更新日: 2021.06.26 その他年金
遺族年金はいつから支給される? 遺族基礎年金と遺族厚生年金で違いはある?
今回は、遺族年金の種類や 受け取るための条件、いつから支給されるのかについて紹介します。
執筆者:伊達寿和(だて ひさかず)
CFP(R)認定者、1級ファイナンシャルプランニング技能士、相続アドバイザー協議会認定会員
会社員時代に、充実した人生を生きるには個人がお金に関する知識を持つことが重要と思いFP資格を取得。FPとして独立後はライフプランの作成と実行サポートを中心にサービスを提供。

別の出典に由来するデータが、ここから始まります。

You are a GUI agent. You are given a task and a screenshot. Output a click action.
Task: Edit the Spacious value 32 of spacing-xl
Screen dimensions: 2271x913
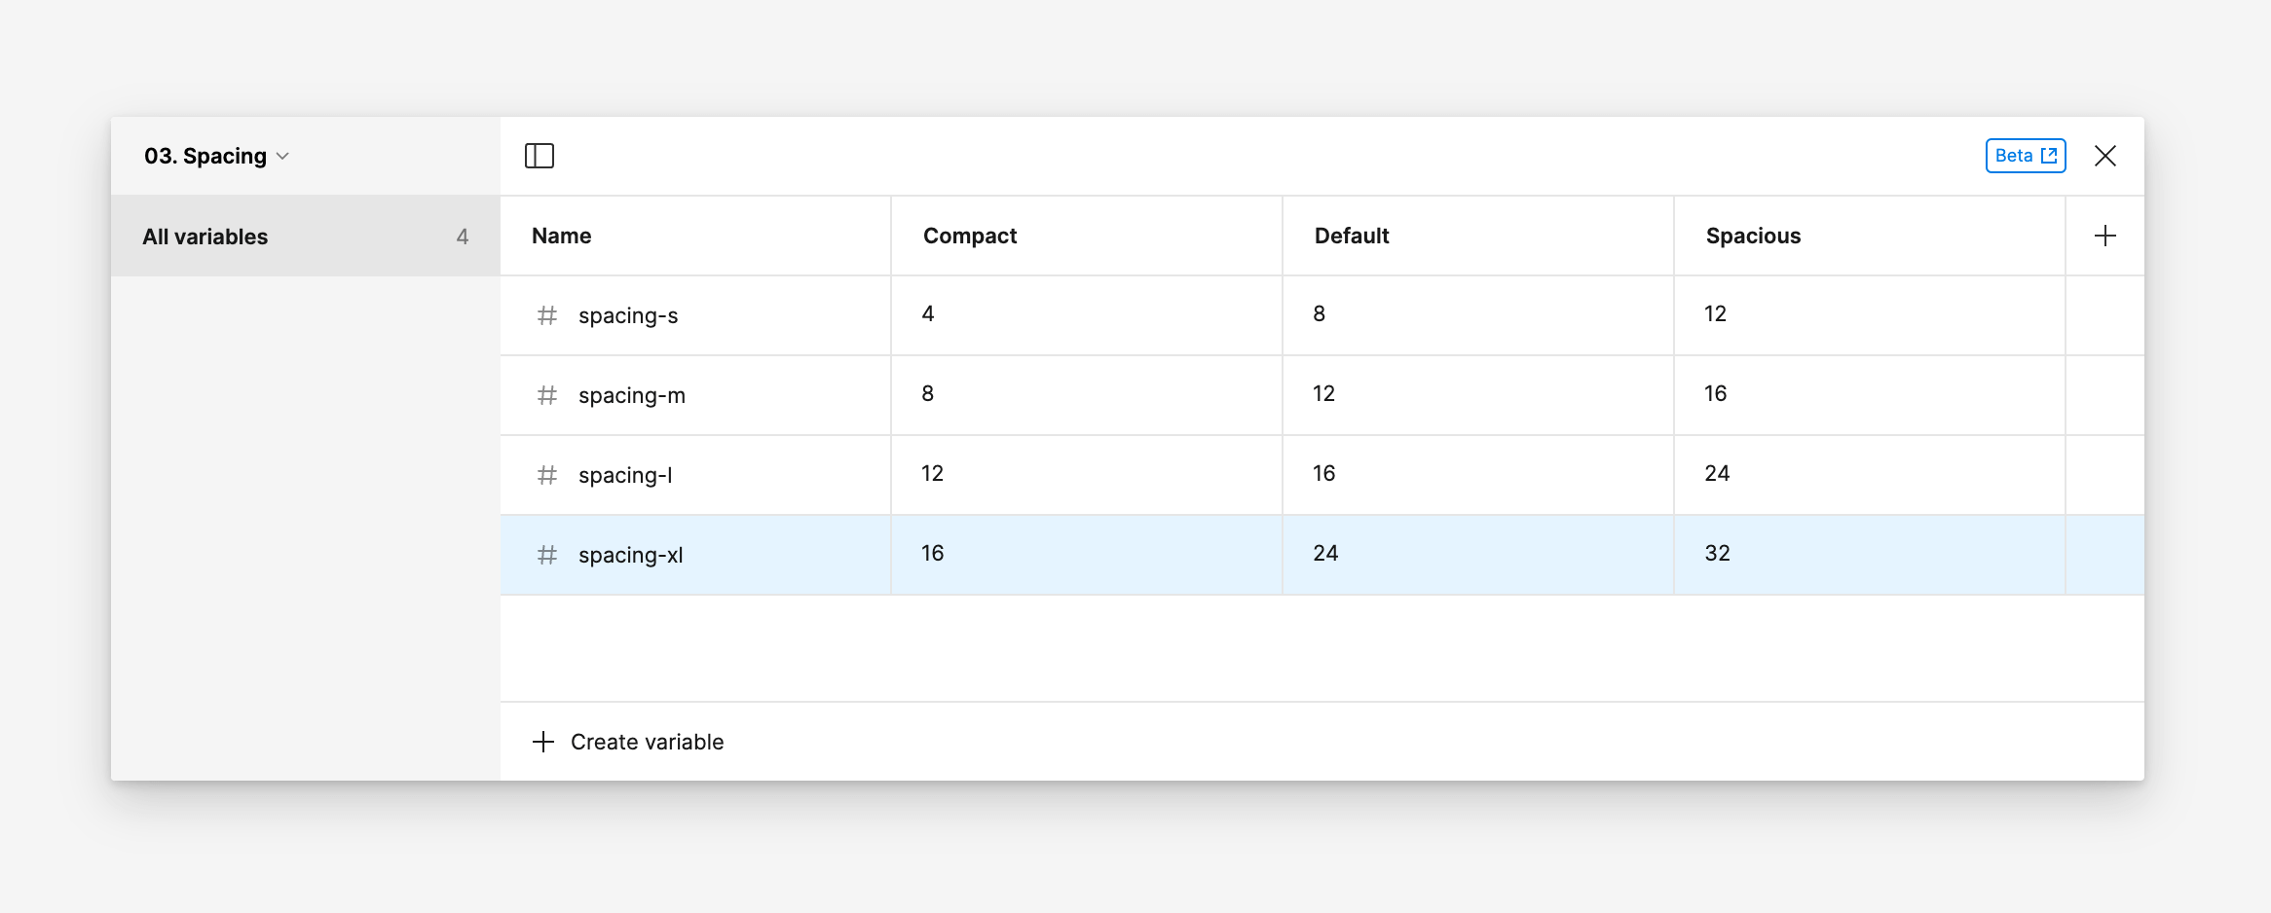coord(1870,555)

親身なアドバイスと分かりやすい説明を心掛けて、地域に根ざしたFPとして活動中。日本FP協会2017年「くらしとお金のFP相談室」相談員、2018年「FP広報センター」スタッフ。
https://mitaka-fp.jp
遺族年金の種類
遺族年金の種類としては、主に「遺族基礎年金」と「遺族厚生年金」があります。
遺族基礎年金は公的年金に加入していた人が亡くなったケースで、国民年金、厚生年金のどちらにも該当するのに対して、遺族厚生年金は厚生年金に加入していた人が亡くなったケースに限られます。
上記以外の遺族年金としては、国民年金に加入していた人(第1号被保険者)が亡くなった場合の寡婦年金と死亡一時金がありますが、今回は遺族基礎年金と遺族厚生年金について、その概要を紹介します。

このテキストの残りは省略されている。